From William Burton's Porcelain, It's Art and Manufacture, B.T. Batsford, London, 1906.

I have before remarked that the foot of the porcelain piece was left solid; in fact, only after it has been glazed and is dry do they put it on the wheel to hollow out the foot. After that they paint on it a little ring, and often a Chinese letter, and when this painting is dry they glaze the part that has just been excavated, and that is the last thing they do to it before it is taken to the firing.

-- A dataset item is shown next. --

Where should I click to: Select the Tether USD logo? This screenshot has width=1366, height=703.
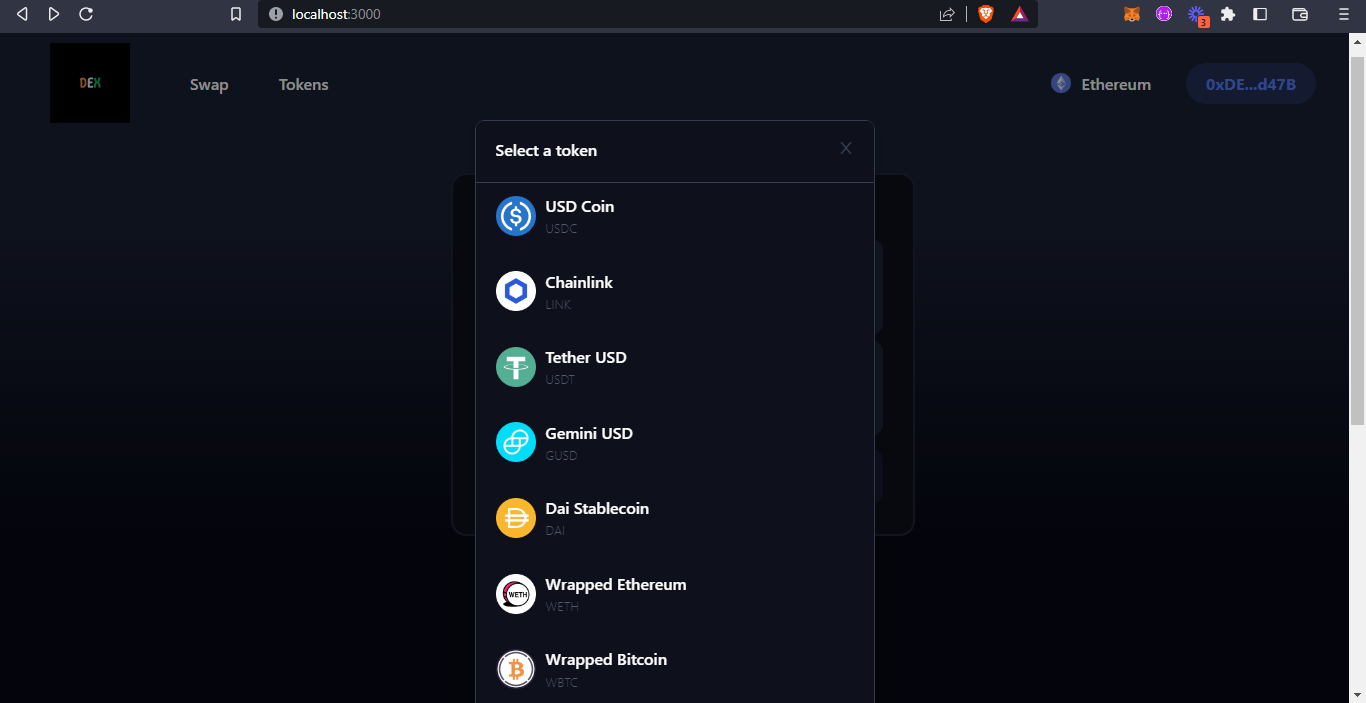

I have been surprised to see how a man can balance on his shoulders two long and narrow planks on which the porcelain pieces are carried, and that he goes like that through several well-populated streets without breaking his ware. It is true that the people carefully avoid knocking against him, however slightly, because they would be obliged to pay for the damage they had caused, but it is astonishing that the carrier himself controls his steps and all the movements of his body so well that he does not lose his balance.

Where the furnaces are we find another scene. In a kind of vestibule before the furnace one sees piles of boxes and cases made of clay prepared for holding the porcelain. Each vase of porcelain, however small it may be, has its case ; the pieces that have covers as well as those that have none-these covers are only slightly attached to the bottom part during the firing, so that they easily come apart by a little blow. The small porcelain pieces, like tea- and chocolate-cups, are placed a good many in one case. In this operation the workman imitates Nature, who to ripen the fruit and bring it to perfection, puts it into a case so that the heat of the sun gets at it little by little, and its action inside is not too much interfered with by the air that comes from outside during the fresh nights.

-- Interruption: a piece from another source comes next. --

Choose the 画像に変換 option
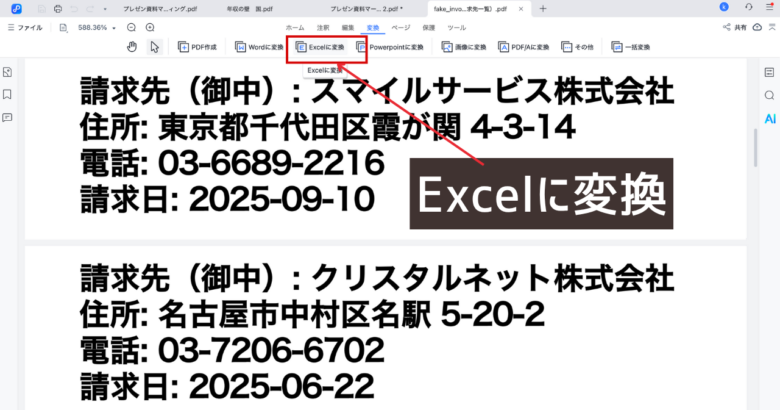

These cases (saggars) are lined inside with a kind of sand-down, for they are covered with kao-lin dust as this sand does not stick too much to the foot of the piece that is put on it. The bed of sand is first pressed and given the shape of the bottom of the porcelain piece, which does not itself touch the sides of its case. The top of the case has no lid; a second case, after the shape of the first and similarly filled with porcelain, comes on it, so that it covers it completely without touching the porcelain underneath. In this way they fill the kiln with big cases all containing porcelain. Thanks to these thick veils the beauty, and, if I may say so, the complexion of the porcelain piece is not sunburnt by the heat of the fire.

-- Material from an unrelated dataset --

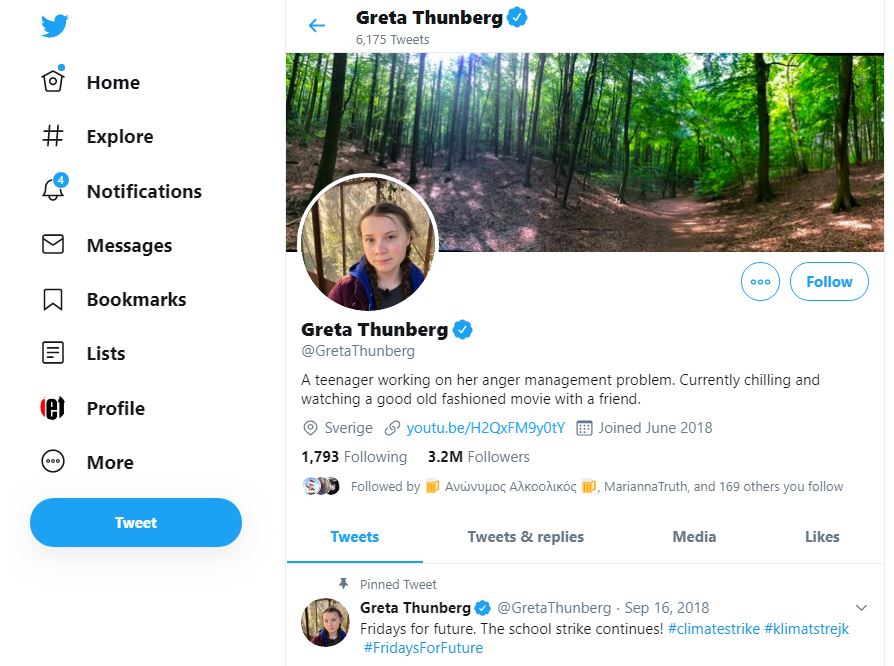This screenshot has width=894, height=666.
Task: Go back using the arrow icon
Action: (x=316, y=25)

With regard to the small pieces of porcelain which are enclosed in the big round cases, each one is put on a saucer of clay about as thick as two crown pieces, and as wide as the foot of the piece itself ; kao-lin dust is also strewn over these supports. When the cases are a little too wide, they do not put porcelain pieces into the middle, because these would be too remote from the sides, so that they might fail in strength and open and sink, and thus cause damage to the whole pile. It is well to know that these cases are one-third of a foot in height, and that they are partly filled before they have been fired at all. Those that have been fired previously and are still serviceable are filled entirely.

I must not forget the manner in which the pieces of porcelain are placed in these cases. The workman does not touch the pieces directly with his hands as he might break them, for nothing is more fragile. He takes them off the planks by means of a little cord. This cord is attached to a two-pronged wooden fork which he holds with one hand, while with the other he holds the two ends of the string that are crossed or opened according to the size of the piece; the cord is passed round the piece, which is then gently lifted and placed in the case or on its little saucer. All this is done with incredible quickness.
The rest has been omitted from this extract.